Just this month, Patti Hart (Yahoo) and Ina Drew (JP Morgan) 'stepped down' for the misdeeds of their male counterparts. The Cannes Film Festival brushed off criticism of it's all male line-up. Women's Professional Soccer folded. TIME wondered if we were mom enough. Men moved into jobs traditionally held by women, then leapfrogged us up the glass escalator into management. The Catholic Bishops announced an investigation of the Girl Scouts. Shall I continue?

Stating the obvious is not going to win me any popularity contests, but it needs to be said: the women's movement is officially broken! It's time for a new approach.

We must be realistic and turn the page. Women's advocacy can no longer afford it's almost singular focus on abortion rights. I can feel some of you steaming at me for daring to suggest this at a time when reproductive rights are under assault. I dutifully assure you, I understand.

But, here's the reality -- like it or hate it, the Second Wave has stayed at the punch bowl of abortion rights, while the party has moved down the block. Women in their 20s and 30s are not galvanized around the issue of abortion. Frankly, neither are many of us in Gen X. The intensity gap was recently noted by Nancy Keenan as she announced her retirement as President of NARAL: it's not your mother's women's movement anymore.

There's no use bemoaning this fact or wagging our fingers at younger women, I hope you lose your rights, then you'll understand how hard we had to fight. They're not spoiled or ungrateful -- it's just, respectfully, not their reality. Young women face a whole different set of stresses and concerns.

If you ask college women, they'll tell you they worry about sexism. They are keenly aware that gender will unfairly disadvantage them in the workforce. If you had asked me about 'sexism' back when I was in college, I would have assumed you were referring to a new position. The hopefulness of the women of my generation -- personified by the bold, assured, engaged women of Sex and the City -- is gone.

Let's take a moment to put things into perspective. Women have enjoyed the right to vote for less than a century. Women have worked outside of the home for less than half a century. What is it to be a women in the workplace is still undefined. Compare this to men who after centuries have established networks of connections and defined career paths to leadership (of which they hold 83% or more in most fields).

What's next? If the Second Wave was about choice, the next half century for women is about control. In control of ourselves and our finances (economically empowered). In positions of control as tomorrow's leaders.

Why is it so crucial to have women in leadership? Senator Kirsten Gillibrand said it most eloquently at a recent speech to Cornell Women: "If women made up 51 percent of Congress, we wouldn't be debating contraception right now. We'd be working on jobs."

Think about that for a moment. Imagine too how different our media messaging would be if more women were positions of control!
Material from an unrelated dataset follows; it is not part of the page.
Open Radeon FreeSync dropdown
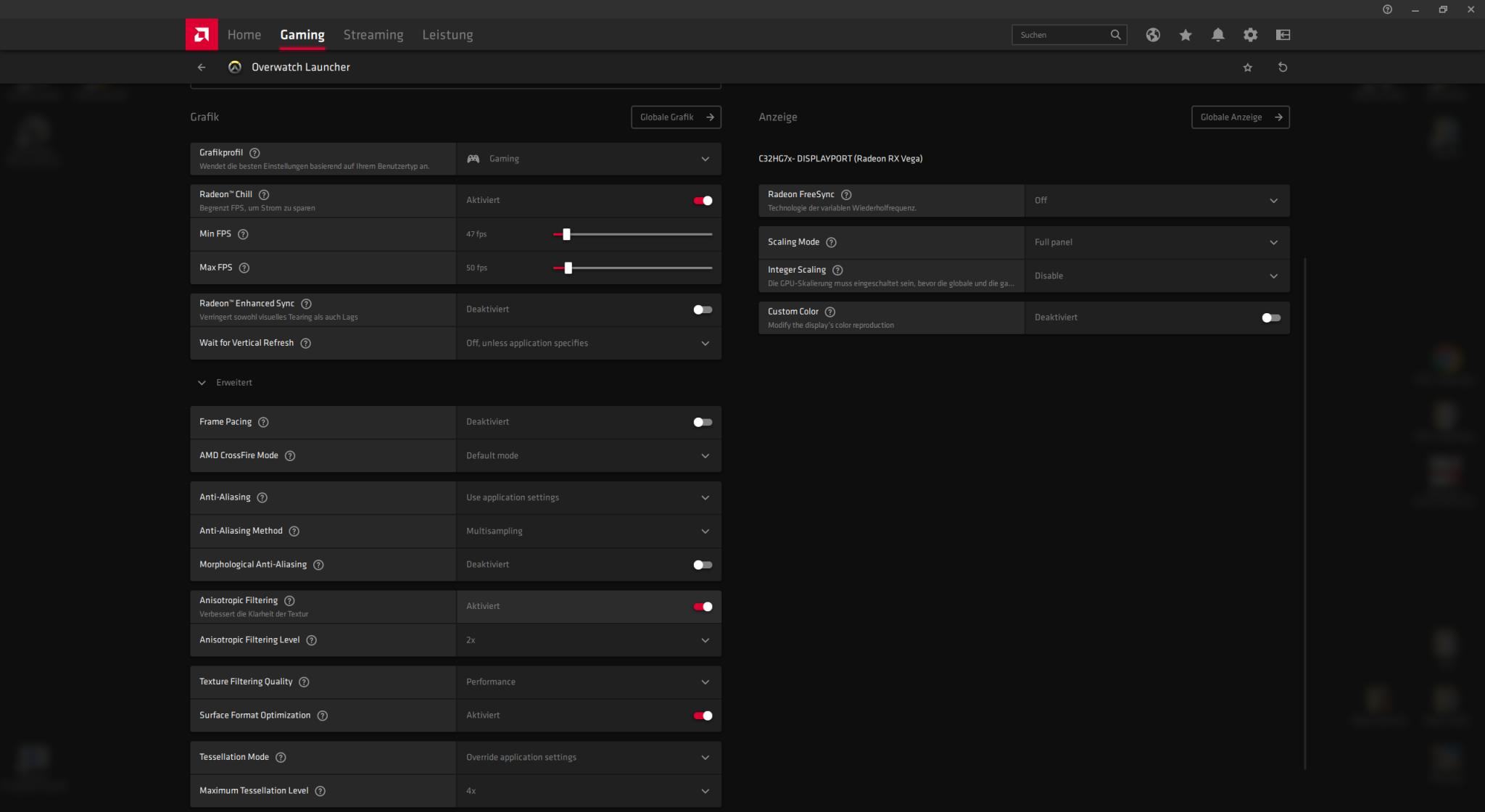 pyautogui.click(x=1157, y=201)
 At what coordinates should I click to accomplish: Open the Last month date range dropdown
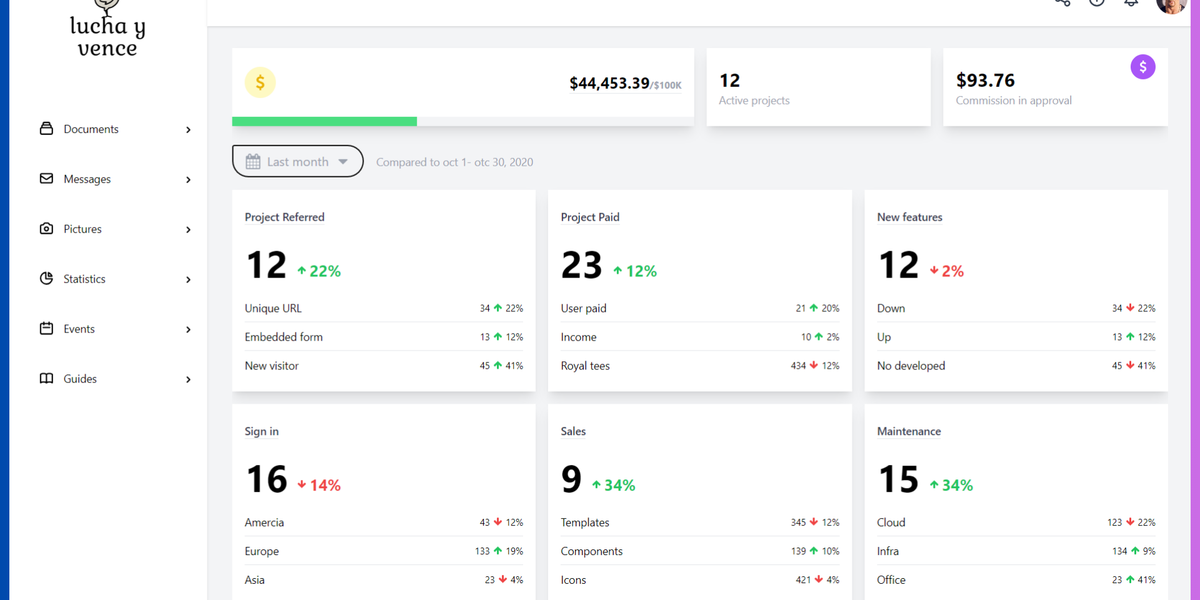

How do we get women into leadership positions? After all, there's no such thing as a traditional career path for women, many of whom are entering or re-entering the workforce in our 30s, 40s, 50s and 60s by choice or necessity (divorce, empty nest, family illness, spousal job loss). We can take a cue from the women of Sex and the City. True, the headline was sex; but the byline was a celebration of the possibilities of what women could do with the support of their girlfriends. This sisters, is where we start!

We must instill in our young women the importance of building their network of connections -- essentially a birthright for their male counterparts. In my two decades on Wall Street, almost every new job I got was because of peer connections. When I speak to college women, I encourage them to start right away: the women on your team, in your sorority, in your dorm. And consciously continue as you enter the workforce to constantly build and maintain your networks -- in a fun way, true to who you are -- over cocktails, facials, theater -- whatever commonality you enjoy.

On June 4th, The New Agenda will launch a new annual initiative, National Girlfriends' Networking Day. The objective is for women to think about the necessity of building connections and proactively planning career paths. The goal is to promote and cultivate tomorrow's leaders. Please get involved.

And if you're dismayed, take action! Serve as a role model (got an hour to help a mentee, go here). Help build a pipeline of women in every career field who, once in control, will shape and define what it is to be a women in the workplace. Re-engineer yourself to think of all women as your allies in the battle to end this gender Armageddon. In the words of 19th century pioneer journalist, Margaret Fuller: "If you have knowledge, let others light their candles in it."